** TO DO **
Taking the entries below from the top, restate each line exactly and end with the line containing "Task: Continue the".

^^^^^^^^^^^^^^^^

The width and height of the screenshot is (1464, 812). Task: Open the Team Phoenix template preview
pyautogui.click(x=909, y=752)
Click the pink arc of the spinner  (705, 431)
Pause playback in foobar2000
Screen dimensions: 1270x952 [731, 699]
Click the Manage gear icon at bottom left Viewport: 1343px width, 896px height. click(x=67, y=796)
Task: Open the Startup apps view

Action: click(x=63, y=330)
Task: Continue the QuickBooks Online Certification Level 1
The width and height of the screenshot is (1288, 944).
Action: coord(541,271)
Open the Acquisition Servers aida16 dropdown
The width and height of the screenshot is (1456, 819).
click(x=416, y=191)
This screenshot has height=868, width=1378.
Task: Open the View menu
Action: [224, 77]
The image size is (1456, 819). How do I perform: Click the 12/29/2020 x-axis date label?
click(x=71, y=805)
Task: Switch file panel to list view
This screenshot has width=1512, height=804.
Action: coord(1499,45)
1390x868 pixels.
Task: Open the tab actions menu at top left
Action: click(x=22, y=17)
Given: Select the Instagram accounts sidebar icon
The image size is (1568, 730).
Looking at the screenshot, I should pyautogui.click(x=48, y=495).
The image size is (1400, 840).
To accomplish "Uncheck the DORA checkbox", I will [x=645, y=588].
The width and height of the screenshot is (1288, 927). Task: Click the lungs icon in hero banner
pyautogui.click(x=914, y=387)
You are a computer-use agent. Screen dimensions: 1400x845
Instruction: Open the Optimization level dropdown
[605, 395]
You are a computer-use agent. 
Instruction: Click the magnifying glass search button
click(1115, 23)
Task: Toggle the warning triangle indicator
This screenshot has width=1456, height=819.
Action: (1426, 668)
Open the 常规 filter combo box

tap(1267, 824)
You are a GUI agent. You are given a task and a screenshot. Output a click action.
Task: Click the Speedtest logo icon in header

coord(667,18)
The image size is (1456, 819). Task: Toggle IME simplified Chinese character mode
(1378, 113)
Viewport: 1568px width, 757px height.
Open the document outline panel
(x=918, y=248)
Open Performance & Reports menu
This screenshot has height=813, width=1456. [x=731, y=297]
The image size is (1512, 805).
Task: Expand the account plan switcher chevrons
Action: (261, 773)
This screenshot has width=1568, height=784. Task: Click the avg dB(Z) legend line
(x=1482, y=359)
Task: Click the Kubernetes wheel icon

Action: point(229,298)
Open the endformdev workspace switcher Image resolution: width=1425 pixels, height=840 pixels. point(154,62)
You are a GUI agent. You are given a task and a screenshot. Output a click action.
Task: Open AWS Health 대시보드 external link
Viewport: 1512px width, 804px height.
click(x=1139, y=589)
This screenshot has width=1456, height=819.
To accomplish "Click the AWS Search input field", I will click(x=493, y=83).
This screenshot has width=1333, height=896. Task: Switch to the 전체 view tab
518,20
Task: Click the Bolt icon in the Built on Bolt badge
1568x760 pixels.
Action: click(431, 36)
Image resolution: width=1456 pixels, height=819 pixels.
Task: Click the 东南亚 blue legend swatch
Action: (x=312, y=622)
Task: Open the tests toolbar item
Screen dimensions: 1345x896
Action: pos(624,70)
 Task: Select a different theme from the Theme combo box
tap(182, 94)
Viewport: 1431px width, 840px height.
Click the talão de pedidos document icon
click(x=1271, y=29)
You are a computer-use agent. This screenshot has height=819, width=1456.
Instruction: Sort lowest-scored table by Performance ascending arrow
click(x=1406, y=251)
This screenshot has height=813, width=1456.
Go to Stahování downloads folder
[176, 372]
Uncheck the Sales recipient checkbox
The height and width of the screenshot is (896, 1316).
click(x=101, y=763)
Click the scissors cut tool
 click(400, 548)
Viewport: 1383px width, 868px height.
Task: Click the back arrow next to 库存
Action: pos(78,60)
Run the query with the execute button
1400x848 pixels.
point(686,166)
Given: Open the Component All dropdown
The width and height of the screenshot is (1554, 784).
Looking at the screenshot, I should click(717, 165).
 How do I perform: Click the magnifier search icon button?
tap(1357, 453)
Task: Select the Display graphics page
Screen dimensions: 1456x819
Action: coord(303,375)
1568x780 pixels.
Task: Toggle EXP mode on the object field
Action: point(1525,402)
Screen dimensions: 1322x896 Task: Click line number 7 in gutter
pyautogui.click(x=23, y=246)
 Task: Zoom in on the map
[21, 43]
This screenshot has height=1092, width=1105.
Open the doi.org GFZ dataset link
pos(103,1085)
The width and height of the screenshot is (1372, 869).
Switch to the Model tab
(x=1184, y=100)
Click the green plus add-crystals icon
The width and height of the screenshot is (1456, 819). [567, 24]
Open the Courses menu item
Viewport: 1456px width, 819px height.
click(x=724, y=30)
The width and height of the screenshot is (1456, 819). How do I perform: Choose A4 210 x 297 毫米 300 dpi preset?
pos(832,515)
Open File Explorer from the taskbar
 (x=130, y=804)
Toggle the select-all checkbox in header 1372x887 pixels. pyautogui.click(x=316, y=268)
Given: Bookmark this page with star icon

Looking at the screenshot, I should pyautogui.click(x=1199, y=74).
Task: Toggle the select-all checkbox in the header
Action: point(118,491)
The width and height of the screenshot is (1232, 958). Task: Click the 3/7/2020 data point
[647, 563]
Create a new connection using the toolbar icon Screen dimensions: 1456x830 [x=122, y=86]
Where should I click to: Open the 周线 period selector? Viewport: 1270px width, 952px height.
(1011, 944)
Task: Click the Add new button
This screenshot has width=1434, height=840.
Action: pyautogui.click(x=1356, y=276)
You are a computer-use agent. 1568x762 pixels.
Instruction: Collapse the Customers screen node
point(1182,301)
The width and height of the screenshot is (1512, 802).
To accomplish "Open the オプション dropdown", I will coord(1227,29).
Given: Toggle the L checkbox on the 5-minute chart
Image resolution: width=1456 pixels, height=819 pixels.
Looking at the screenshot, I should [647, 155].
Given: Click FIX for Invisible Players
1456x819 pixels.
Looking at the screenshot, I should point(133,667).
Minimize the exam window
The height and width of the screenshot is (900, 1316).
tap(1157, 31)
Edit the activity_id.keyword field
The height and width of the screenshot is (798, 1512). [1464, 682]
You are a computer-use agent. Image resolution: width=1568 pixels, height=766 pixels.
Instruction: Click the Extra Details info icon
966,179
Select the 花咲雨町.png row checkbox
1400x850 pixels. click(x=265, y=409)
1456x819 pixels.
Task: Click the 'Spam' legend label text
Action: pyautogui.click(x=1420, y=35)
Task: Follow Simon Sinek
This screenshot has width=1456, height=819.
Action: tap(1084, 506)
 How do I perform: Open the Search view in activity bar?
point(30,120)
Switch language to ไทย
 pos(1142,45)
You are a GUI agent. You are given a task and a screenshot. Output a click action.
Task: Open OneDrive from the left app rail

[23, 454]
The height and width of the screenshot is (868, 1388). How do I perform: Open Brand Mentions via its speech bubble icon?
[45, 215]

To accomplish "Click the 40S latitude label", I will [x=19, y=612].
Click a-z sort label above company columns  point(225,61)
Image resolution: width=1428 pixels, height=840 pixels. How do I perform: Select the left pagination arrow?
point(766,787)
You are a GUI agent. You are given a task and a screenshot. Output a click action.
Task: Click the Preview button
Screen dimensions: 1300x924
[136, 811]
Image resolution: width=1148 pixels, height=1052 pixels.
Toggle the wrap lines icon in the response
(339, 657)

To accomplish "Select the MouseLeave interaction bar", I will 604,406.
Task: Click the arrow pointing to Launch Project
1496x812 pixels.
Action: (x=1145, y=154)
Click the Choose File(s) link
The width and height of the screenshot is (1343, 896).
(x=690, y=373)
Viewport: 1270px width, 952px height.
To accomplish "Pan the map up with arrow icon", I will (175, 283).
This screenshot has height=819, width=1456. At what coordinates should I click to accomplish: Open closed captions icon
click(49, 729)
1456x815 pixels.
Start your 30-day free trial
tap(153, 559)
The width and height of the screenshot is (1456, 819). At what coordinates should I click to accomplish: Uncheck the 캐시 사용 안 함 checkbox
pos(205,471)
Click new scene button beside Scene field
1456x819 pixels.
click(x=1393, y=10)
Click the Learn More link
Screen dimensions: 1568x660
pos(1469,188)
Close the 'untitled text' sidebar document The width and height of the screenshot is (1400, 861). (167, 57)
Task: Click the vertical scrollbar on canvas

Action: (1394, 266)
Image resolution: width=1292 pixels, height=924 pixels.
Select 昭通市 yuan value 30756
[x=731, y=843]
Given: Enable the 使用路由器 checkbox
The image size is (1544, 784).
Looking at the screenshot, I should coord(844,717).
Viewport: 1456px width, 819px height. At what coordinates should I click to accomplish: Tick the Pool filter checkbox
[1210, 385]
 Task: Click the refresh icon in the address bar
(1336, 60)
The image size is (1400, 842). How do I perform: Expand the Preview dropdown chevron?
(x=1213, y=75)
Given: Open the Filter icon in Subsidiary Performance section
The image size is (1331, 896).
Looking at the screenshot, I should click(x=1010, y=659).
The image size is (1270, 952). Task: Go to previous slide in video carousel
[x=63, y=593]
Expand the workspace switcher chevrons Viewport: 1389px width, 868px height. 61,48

^^^^^^^^^^^^^^^^

** SOLUTION FOR THIS TASK **
The width and height of the screenshot is (1464, 812). Task: Open the Team Phoenix template preview
pyautogui.click(x=909, y=752)
Click the pink arc of the spinner  (705, 431)
Pause playback in foobar2000
Screen dimensions: 1270x952 [731, 699]
Click the Manage gear icon at bottom left Viewport: 1343px width, 896px height. click(x=67, y=796)
Task: Open the Startup apps view

Action: click(x=63, y=330)
Task: Continue the QuickBooks Online Certification Level 1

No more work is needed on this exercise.